Verfassungsreferendum in Ägypten: „Mein 'Nein' soll zu den Ersten zählen“
Früh haben sich bei der zweiten Runde der Abstimmung über eine neue Verfassung lange Schlangen vor den Wahllokalen gebildet. Beobachter erwarten, dass Mursis Plan gebilligt wird.
KAIRO dpa/dapd | Unter hohen Sicherheitsvorkehrungen hat am Samstagmorgen in Ägypten die zweite und letzte Runde der Volksabstimmung über eine neue Verfassung begonnen. Das ägyptische Staatsfernsehen zeigte – wie schon zum Auftakt vor einer Woche – Warteschlangen vor den Wahllokalen.
Der Streit um den von Muslimbrüdern und Salafisten erarbeiteten Entwurf hat Ägypten tief gespalten. Die regierenden Islamisten um Präsident Mohammed Mursi haben die Menschen aufgefordert, für den Verfassungsentwurf zu stimmen.
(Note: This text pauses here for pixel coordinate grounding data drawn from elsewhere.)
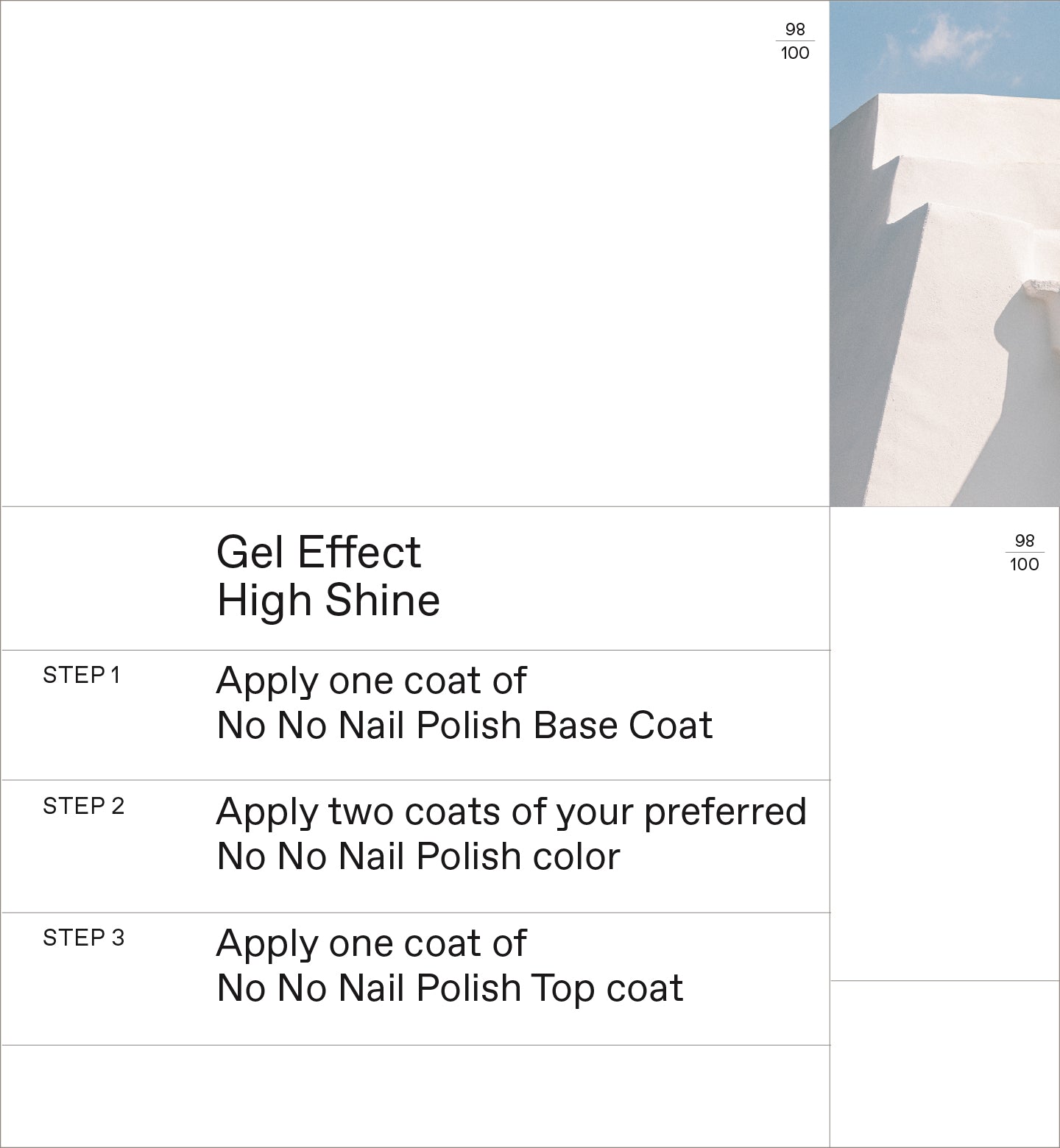Image resolution: width=1060 pixels, height=1148 pixels.
Task: Select the "STEP 1" label
Action: pyautogui.click(x=81, y=675)
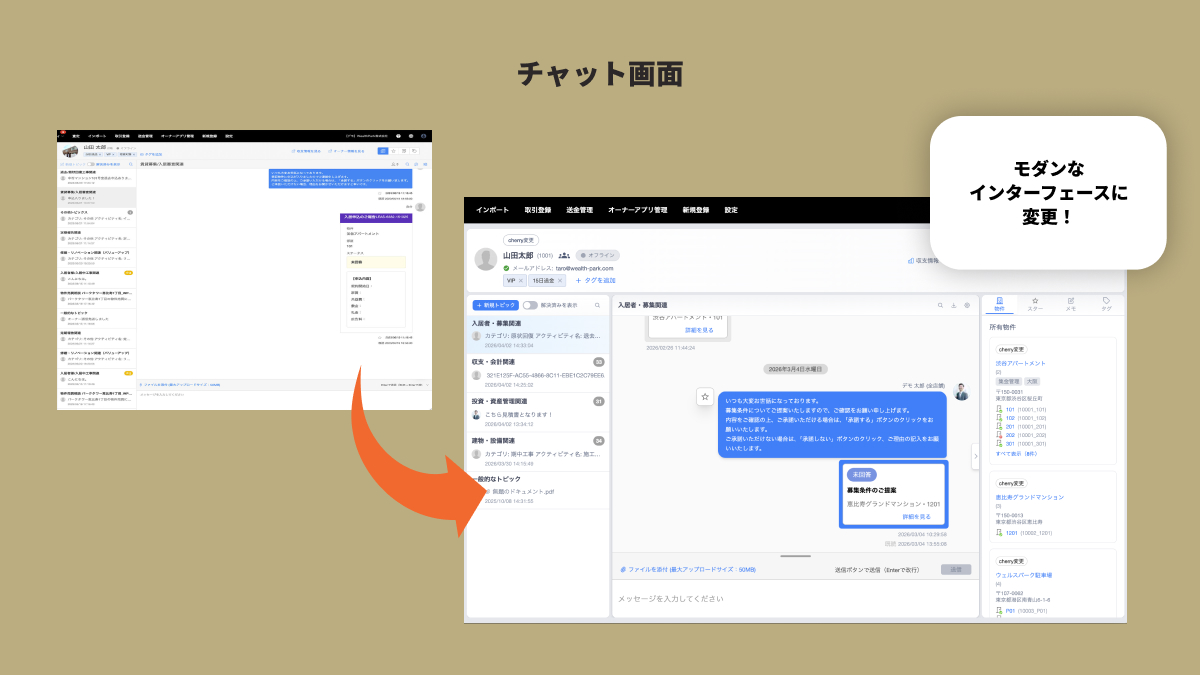
Task: Open chat settings gear icon
Action: pos(967,305)
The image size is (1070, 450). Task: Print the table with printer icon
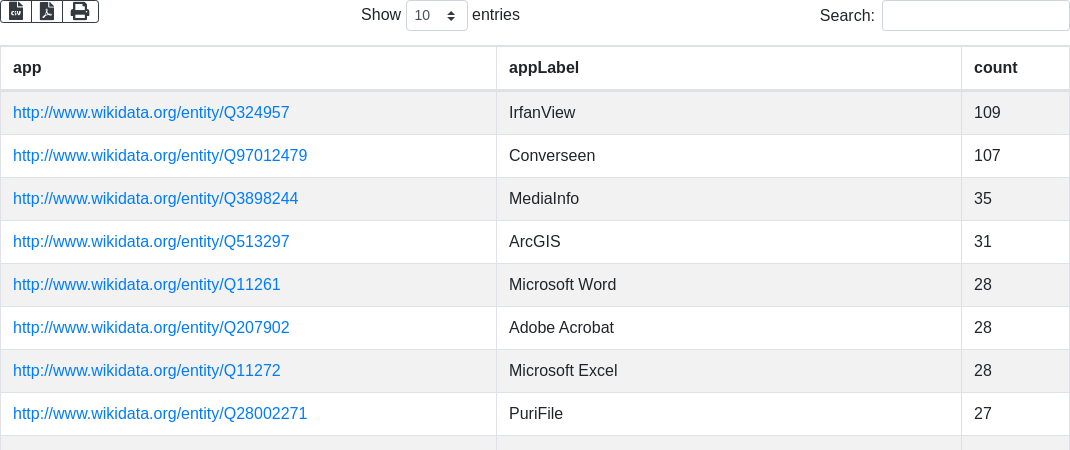(80, 12)
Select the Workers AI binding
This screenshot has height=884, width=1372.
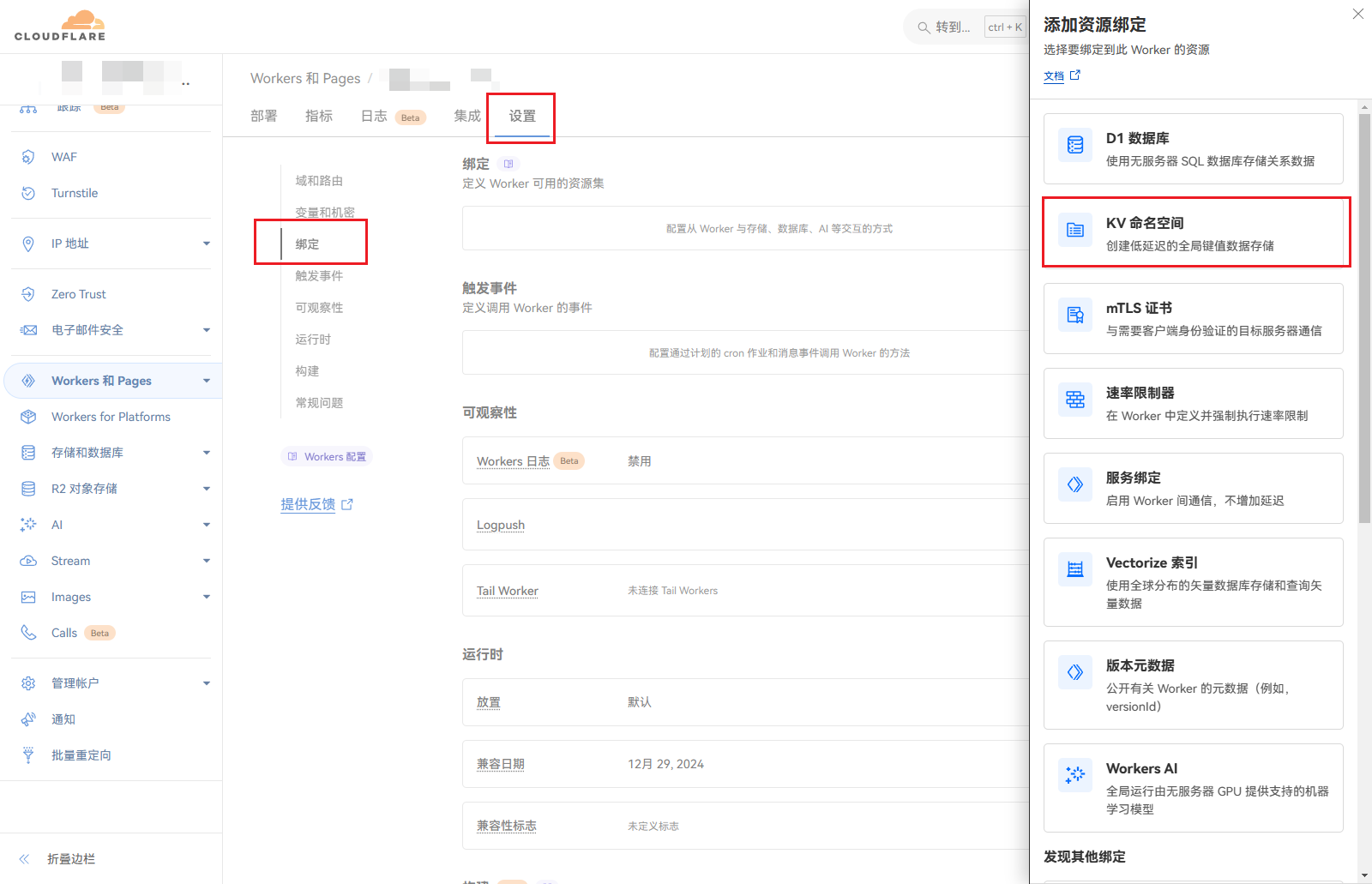[1193, 787]
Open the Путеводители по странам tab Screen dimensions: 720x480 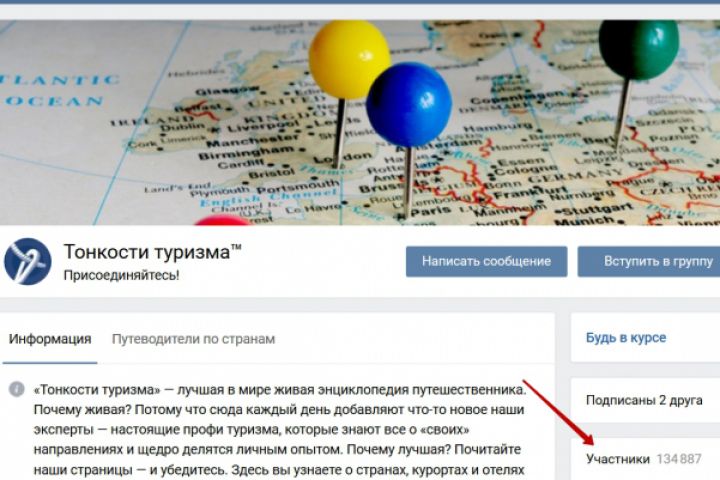coord(193,339)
Die liberale Opposition ist dagegen. Sie sieht in dem Regelwerk den ersten Schritt in Richtung islamischen Gottesstaat.
„Ich bin früh gekommen, um sicher zu gehen, dass mein 'Nein' zu den ersten von Millionen heute zählt“, sagte der Wähler Mahmud Abdel Asis vor einem Wahllokal im Bezirk Dokki nahe Kairo. „Ich bin hier, um 'Nein' zu Mursi und seiner Muslimbruderschaft zu sagen.“ Die dreifache Mutter Sahar Mohamed Sakaria war anderer Meinung. Sie wolle Stabilität im Land und werde daher mit 'Ja' stimmen, sagte sie.
25 Millioen Wähler
In 10 der 27 ägyptischen Provinzen ist bereits abgestimmt worden. Nun sind die rund 25 Millionen Wähler in den restlichen Provinzen an der Reihe. Nach inoffiziellen Ergebnissen stimmten in der ersten Runde 56 Prozent für die Verfassung. Die Opposition beklagt allerdings, die Muslimbrüder hätten Wahlzettel gefälscht und Wähler bedrängt.
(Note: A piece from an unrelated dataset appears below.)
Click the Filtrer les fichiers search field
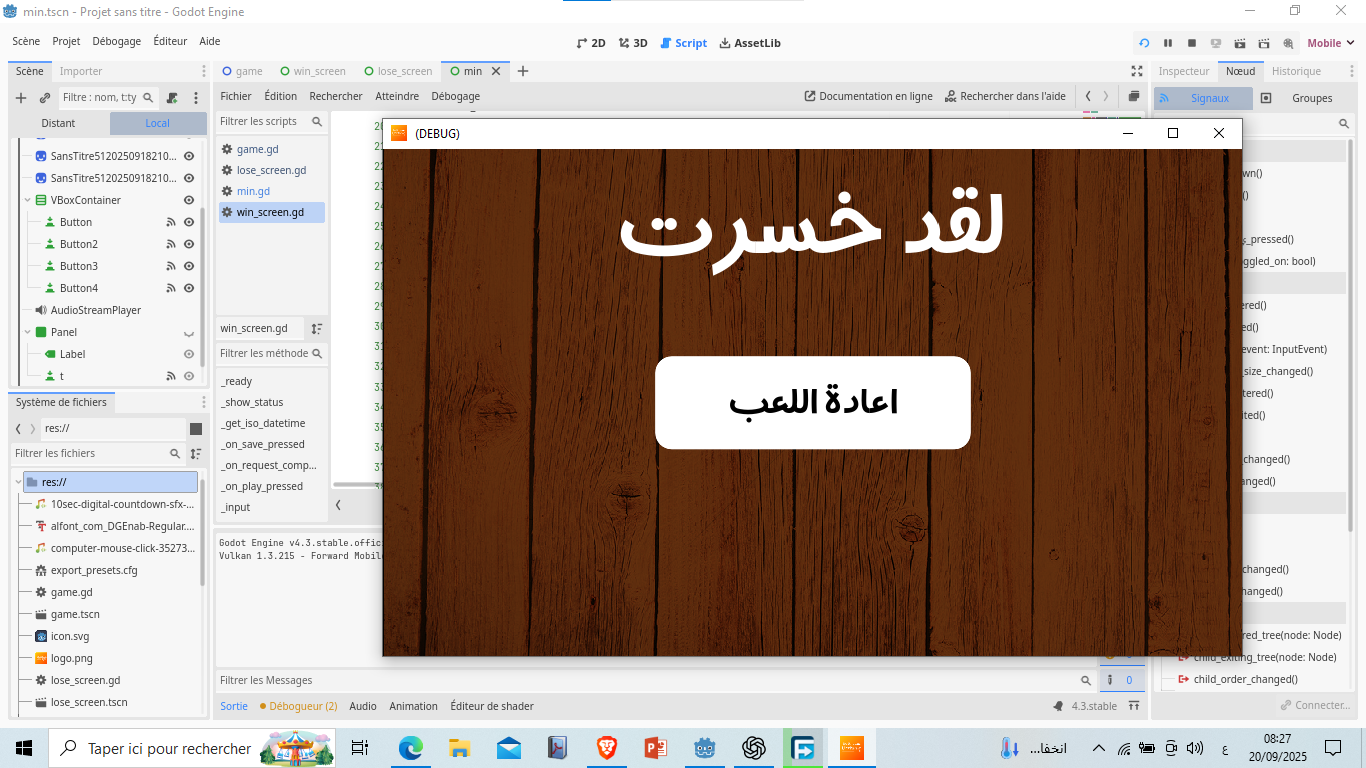Image resolution: width=1366 pixels, height=768 pixels. tap(90, 453)
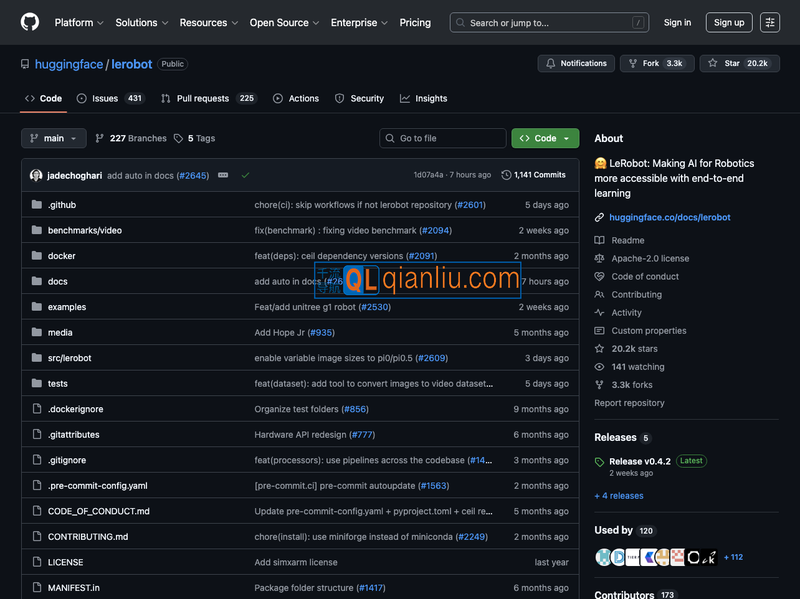800x599 pixels.
Task: Expand the commit message ellipsis button
Action: tap(223, 175)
Erst am Freitag hatte es wieder gewalttätige Proteste gegen die Islamisten gegeben. Dabei waren in der Hafenstadt Alexandria Dutzende Menschen verletzt worden.
Beobachter erwarten, dass die Wähler den Verfassungsentwurf am Samstag billigen. Mit vorläufigen Ergebnissen der zweiten Runde des Verfassungsreferendums wird frühestens am späten Abend gerechnet. Vergangenen Samstag hatte bereits eine Hälfte des Landes abgestimmt, darunter auch die größten Provinzen Kairo und Alexandria. Vorläufigen Ergebnissen zufolge hatten sich dabei 56 Prozent für die Verfassung ausgesprochen.